BEIRUT: The local unit of Al Qaeda’s Syrian branch in the tinderbox town of Albu Kamal on the Iraqi border pledged loyalty on Wednesday to the Islamic State of Iraq and Al Sham, giving ISIS control over both sides of the frontier.
The move is significant also because it reflects how ISIS is fast gaining the upper hand in eastern Syria, where it has been locked in combat with fighters from Al Qaeda franchise Al-Nusra Front and allied local rebels virtually all year.
Al-Nusra’s oath of loyalty in Albu Kamal comes days after Iraqi security forces abandoned Al-Qaim, just across the border, and ISIS and other Sunni militants seized it on Saturday.
ISIS, which aspires to create an Islamic state that straddles Iraq and Syria, has spearheaded a lightning offensive that has already captured swathes of territory north and west of the capital.
ISIS waded into Syria’s civil war in the spring of last year on the side of rebels seeking to oust President Bashar al-Assad, but its systematic abuses and quest for hegemony quickly turned Syrian rebels, including Islamists, against it.
As a result, fighting broke out in January between ISIS and Syrian rebels, which eventually drew Al-Nusra in against its fellow jihadist organisation.
Despite the fighting, which has killed hundreds, activists say the offensive in Iraq has empowered the group, partly because its fighters have captured large amounts of heavy weaponry from fleeing Iraqi troops.
On Wednesday, Al-Nusra’s Albu Kamal branch “pledged loyalty to ISIS,” said Observatory director Rami Abdel Rahman.
“They are rivals, but both groups are jihadist and extremists.

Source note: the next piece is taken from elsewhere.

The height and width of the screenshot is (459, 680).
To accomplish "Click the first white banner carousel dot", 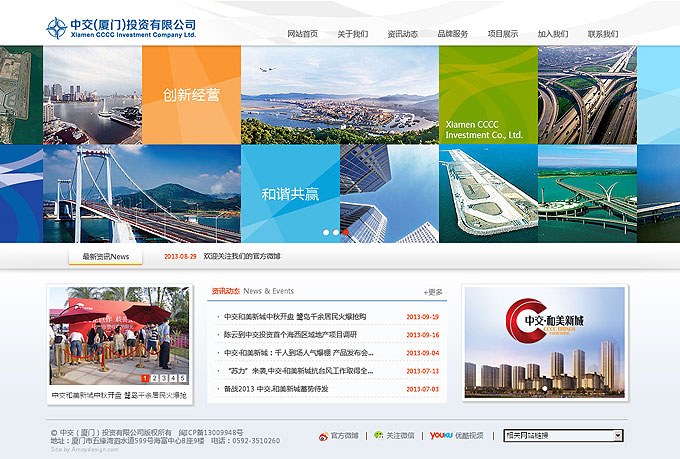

This move will create tension now with other rebel groups, including Islamists, in the area,” said Abdel Rahman.
An ISIS militant confirmed the reports on Twitter, posting a photo showing an Egyptian Al-Nusra Front commander shaking hands with an ISIS leader of Chechen origin.
An opposition activist in Albu Kamal said via the Internet that “there is a lot of tension, and the situation is only going to get worse.”

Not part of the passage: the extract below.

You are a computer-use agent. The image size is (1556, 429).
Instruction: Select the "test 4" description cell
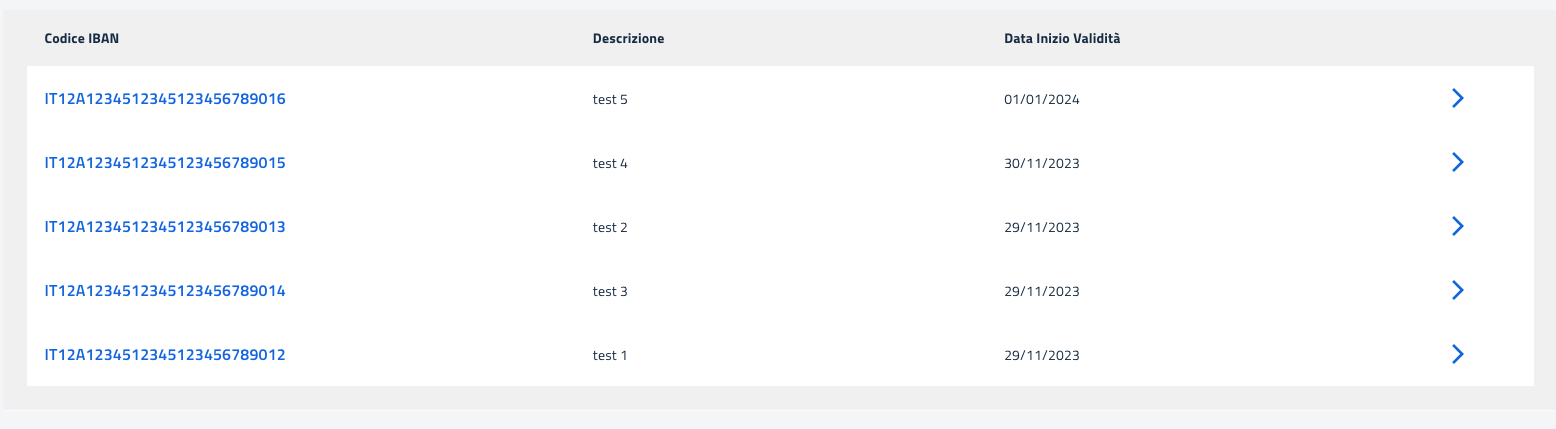coord(610,163)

Using a pseudonym for security reasons, Hadi Salameh also said the merger would “cause a big problem with the local tribes, who will not welcome this change”.

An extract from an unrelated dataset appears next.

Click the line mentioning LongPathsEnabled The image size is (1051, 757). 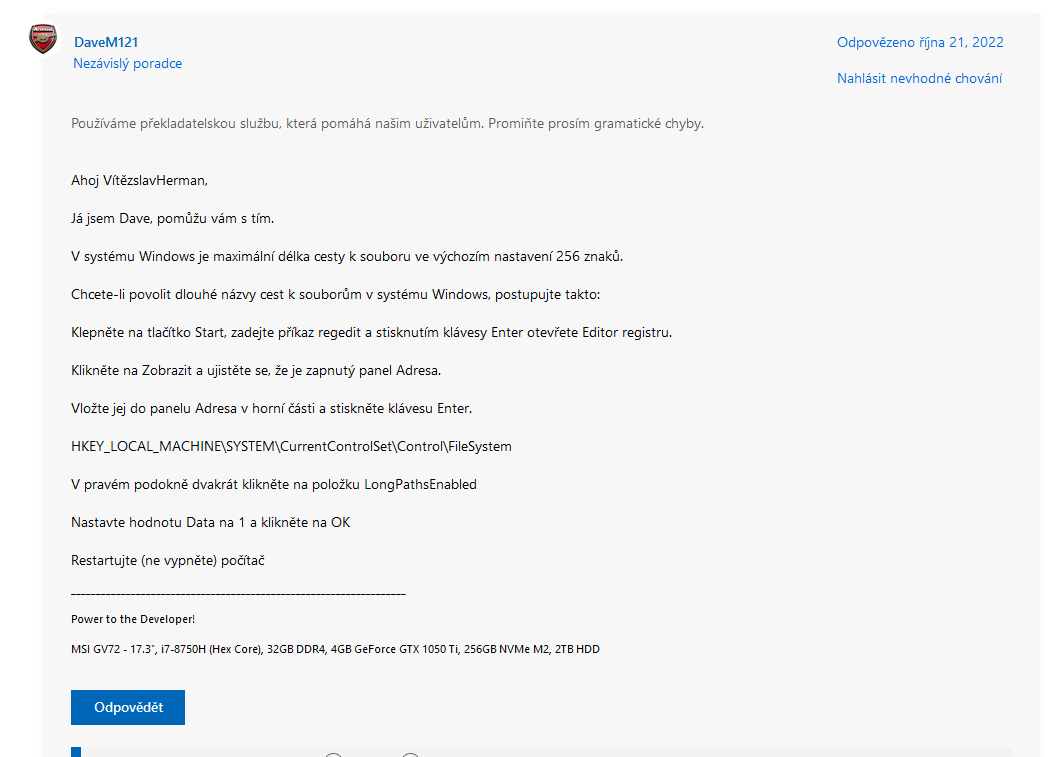[274, 484]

Another activist said the move comes days after local rebel brigades who had been working with Al-Nusra signed a declaration demanding that it take a clear stance against ISIS.
“The loyalty oath (to ISIS) comes after tension between Al-Nusra and the local rebels,” said Abdel Salam al-Hussein.
He also said hundreds of thousands of people, including displaced families from neighbouring Iraq as well as flashpoint areas in Syria, are living in Albu Kamal, and that it would be a “catastrophe” if fighting broke out in the town.
Hussein said: “ISIS fighters are now positioned at the entrance of Albu Kamal, on the Iraqi side.”
Meanwhile, Deir Ezzor province’s rebel spokesman Omar Abu Leyla warned that “Albu Kamal is a red line”. If ISIS fighters cross over from Iraq, he said the opposition “Free Syrian Army will fight them”.
Rebels fighting ISIS and the regime of Syrian President Bashar al-Assad distributed amateur video footage of a rebel parade in Albu Kamal, which Abu Leyla described as a warning to the jihadists positioned just across the border.
Abu Leyla complained that “the FSA has received no external support at all, even though we are fighting ISIS”.
Separately on Wednesday, the Syrian air force raided ISIS-controlled Raqa in the north of the country and Muhassen in the east.
In Raqa, “12 civilians, including a woman and a child, were killed in the air strikes. Not one strike directly hit an ISIL position”.